Top of MATERIAL PROVIDED

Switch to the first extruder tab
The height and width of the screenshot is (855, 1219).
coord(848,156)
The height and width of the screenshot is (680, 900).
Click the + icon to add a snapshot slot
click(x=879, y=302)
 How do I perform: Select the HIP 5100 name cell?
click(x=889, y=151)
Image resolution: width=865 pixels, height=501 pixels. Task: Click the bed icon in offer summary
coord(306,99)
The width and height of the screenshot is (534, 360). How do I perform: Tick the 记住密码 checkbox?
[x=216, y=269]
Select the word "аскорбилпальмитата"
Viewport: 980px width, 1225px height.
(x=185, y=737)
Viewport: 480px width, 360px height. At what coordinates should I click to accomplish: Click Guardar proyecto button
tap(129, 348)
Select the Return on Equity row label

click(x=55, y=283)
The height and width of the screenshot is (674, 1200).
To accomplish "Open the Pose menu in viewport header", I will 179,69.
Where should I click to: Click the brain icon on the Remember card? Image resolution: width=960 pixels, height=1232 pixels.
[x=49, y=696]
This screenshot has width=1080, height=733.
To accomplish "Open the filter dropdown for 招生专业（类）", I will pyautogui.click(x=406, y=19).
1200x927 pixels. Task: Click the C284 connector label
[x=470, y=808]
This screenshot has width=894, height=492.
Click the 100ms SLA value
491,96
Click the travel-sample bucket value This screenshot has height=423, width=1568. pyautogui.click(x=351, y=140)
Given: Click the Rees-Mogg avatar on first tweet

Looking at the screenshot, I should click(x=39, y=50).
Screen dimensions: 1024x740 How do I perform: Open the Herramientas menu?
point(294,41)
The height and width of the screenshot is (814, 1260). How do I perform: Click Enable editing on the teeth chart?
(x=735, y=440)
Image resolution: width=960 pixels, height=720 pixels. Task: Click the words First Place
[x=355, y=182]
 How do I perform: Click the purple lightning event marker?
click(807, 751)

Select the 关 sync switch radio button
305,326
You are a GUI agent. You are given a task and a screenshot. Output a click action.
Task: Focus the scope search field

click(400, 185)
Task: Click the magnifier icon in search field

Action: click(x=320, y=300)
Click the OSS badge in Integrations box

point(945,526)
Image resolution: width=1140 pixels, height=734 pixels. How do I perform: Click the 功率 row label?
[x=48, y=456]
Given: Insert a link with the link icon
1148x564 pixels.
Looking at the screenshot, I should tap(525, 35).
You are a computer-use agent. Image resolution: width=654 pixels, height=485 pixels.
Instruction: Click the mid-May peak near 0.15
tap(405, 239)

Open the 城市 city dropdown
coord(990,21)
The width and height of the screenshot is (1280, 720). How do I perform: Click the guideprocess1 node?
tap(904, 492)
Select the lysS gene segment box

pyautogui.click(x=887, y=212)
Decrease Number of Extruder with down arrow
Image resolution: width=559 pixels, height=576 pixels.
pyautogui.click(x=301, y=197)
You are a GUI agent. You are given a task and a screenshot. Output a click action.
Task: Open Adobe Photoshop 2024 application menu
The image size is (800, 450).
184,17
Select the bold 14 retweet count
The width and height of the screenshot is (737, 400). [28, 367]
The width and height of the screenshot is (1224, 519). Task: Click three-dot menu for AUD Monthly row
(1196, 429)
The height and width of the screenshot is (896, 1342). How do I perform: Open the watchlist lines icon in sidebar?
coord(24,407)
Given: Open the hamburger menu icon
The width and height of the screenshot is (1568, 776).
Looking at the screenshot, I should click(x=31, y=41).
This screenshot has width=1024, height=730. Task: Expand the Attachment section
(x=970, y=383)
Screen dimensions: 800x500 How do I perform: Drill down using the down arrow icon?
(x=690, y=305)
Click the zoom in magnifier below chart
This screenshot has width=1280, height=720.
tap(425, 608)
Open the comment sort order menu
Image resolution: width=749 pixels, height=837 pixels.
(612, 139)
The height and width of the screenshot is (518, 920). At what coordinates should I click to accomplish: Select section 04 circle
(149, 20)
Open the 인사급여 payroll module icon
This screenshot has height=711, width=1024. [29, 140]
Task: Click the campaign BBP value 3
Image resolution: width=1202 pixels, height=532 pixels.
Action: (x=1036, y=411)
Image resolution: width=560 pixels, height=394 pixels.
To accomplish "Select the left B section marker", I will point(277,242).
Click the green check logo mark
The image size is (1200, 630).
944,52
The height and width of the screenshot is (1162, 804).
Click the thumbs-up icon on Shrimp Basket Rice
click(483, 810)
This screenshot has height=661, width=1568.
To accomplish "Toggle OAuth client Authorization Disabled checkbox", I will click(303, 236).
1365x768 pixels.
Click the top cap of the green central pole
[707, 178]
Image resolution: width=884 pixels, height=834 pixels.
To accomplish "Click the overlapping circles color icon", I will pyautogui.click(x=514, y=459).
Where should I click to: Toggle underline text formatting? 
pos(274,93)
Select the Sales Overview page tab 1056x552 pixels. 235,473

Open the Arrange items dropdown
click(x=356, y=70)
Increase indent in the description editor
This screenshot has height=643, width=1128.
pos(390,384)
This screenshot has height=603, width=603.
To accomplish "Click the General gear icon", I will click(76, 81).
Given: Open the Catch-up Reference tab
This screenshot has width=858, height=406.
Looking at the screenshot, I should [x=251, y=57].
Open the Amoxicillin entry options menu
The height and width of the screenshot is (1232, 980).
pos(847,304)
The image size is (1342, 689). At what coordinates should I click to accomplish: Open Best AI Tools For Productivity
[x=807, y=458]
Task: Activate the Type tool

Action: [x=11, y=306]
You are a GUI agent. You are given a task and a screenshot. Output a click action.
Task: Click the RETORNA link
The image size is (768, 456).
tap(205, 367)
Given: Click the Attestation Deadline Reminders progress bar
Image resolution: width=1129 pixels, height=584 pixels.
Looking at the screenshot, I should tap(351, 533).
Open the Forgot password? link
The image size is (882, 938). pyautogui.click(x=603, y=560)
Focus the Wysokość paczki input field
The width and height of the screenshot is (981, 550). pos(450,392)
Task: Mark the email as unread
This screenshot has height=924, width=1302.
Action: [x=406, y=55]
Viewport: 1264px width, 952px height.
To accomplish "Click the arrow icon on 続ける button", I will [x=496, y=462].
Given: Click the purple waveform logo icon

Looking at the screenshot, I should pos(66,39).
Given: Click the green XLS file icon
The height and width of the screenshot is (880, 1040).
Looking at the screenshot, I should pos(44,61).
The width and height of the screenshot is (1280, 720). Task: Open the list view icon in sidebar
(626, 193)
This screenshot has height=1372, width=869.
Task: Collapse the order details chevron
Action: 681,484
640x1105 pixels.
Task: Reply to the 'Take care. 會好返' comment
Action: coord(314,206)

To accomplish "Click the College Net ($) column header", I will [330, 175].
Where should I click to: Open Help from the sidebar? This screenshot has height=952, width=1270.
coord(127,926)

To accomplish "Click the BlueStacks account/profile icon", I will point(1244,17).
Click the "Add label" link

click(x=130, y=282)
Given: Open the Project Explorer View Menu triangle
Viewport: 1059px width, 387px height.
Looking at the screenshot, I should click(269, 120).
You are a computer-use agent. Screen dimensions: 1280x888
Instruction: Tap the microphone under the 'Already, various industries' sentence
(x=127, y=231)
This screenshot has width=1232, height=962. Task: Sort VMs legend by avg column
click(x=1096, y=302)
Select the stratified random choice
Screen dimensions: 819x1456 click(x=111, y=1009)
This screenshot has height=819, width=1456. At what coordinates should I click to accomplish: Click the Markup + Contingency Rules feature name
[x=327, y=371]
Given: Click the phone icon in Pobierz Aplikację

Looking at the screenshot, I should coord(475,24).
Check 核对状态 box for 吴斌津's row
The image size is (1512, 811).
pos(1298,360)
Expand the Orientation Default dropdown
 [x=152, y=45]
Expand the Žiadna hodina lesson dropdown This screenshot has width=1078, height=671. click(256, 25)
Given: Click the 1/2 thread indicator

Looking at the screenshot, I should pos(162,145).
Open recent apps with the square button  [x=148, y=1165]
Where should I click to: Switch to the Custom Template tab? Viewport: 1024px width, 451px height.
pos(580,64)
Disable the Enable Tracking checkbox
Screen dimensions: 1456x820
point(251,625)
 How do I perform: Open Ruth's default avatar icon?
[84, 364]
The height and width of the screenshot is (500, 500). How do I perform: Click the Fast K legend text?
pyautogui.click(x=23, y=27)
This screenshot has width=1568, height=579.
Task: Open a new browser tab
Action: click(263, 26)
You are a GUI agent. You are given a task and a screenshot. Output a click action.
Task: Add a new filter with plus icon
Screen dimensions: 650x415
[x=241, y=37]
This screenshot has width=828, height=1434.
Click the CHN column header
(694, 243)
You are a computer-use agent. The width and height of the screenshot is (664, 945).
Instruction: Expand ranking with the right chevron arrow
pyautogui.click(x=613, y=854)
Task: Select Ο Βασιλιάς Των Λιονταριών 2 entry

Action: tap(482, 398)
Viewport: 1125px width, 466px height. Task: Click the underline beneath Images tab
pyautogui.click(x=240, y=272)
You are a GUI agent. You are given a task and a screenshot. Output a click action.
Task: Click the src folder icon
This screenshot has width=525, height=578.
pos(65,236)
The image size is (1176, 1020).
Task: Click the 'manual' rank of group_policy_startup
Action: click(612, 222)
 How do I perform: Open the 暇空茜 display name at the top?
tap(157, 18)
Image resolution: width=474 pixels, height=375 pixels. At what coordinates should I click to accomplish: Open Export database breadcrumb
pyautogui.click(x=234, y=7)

Bottom of MATERIAL PROVIDED

### EXERCISE DIRECTIONS:
The answer is the line holding "You are a computer-use agent. The" and all the lines after it through the end of the records, repeated exactly.

### TASK OUTPUT:
You are a computer-use agent. The width and height of the screenshot is (664, 945).
Instruction: Expand ranking with the right chevron arrow
pyautogui.click(x=613, y=854)
Task: Select Ο Βασιλιάς Των Λιονταριών 2 entry

Action: tap(482, 398)
Viewport: 1125px width, 466px height. Task: Click the underline beneath Images tab
pyautogui.click(x=240, y=272)
You are a GUI agent. You are given a task and a screenshot. Output a click action.
Task: Click the src folder icon
This screenshot has width=525, height=578.
pos(65,236)
The image size is (1176, 1020).
Task: Click the 'manual' rank of group_policy_startup
Action: click(612, 222)
 How do I perform: Open the 暇空茜 display name at the top?
tap(157, 18)
Image resolution: width=474 pixels, height=375 pixels. At what coordinates should I click to accomplish: Open Export database breadcrumb
pyautogui.click(x=234, y=7)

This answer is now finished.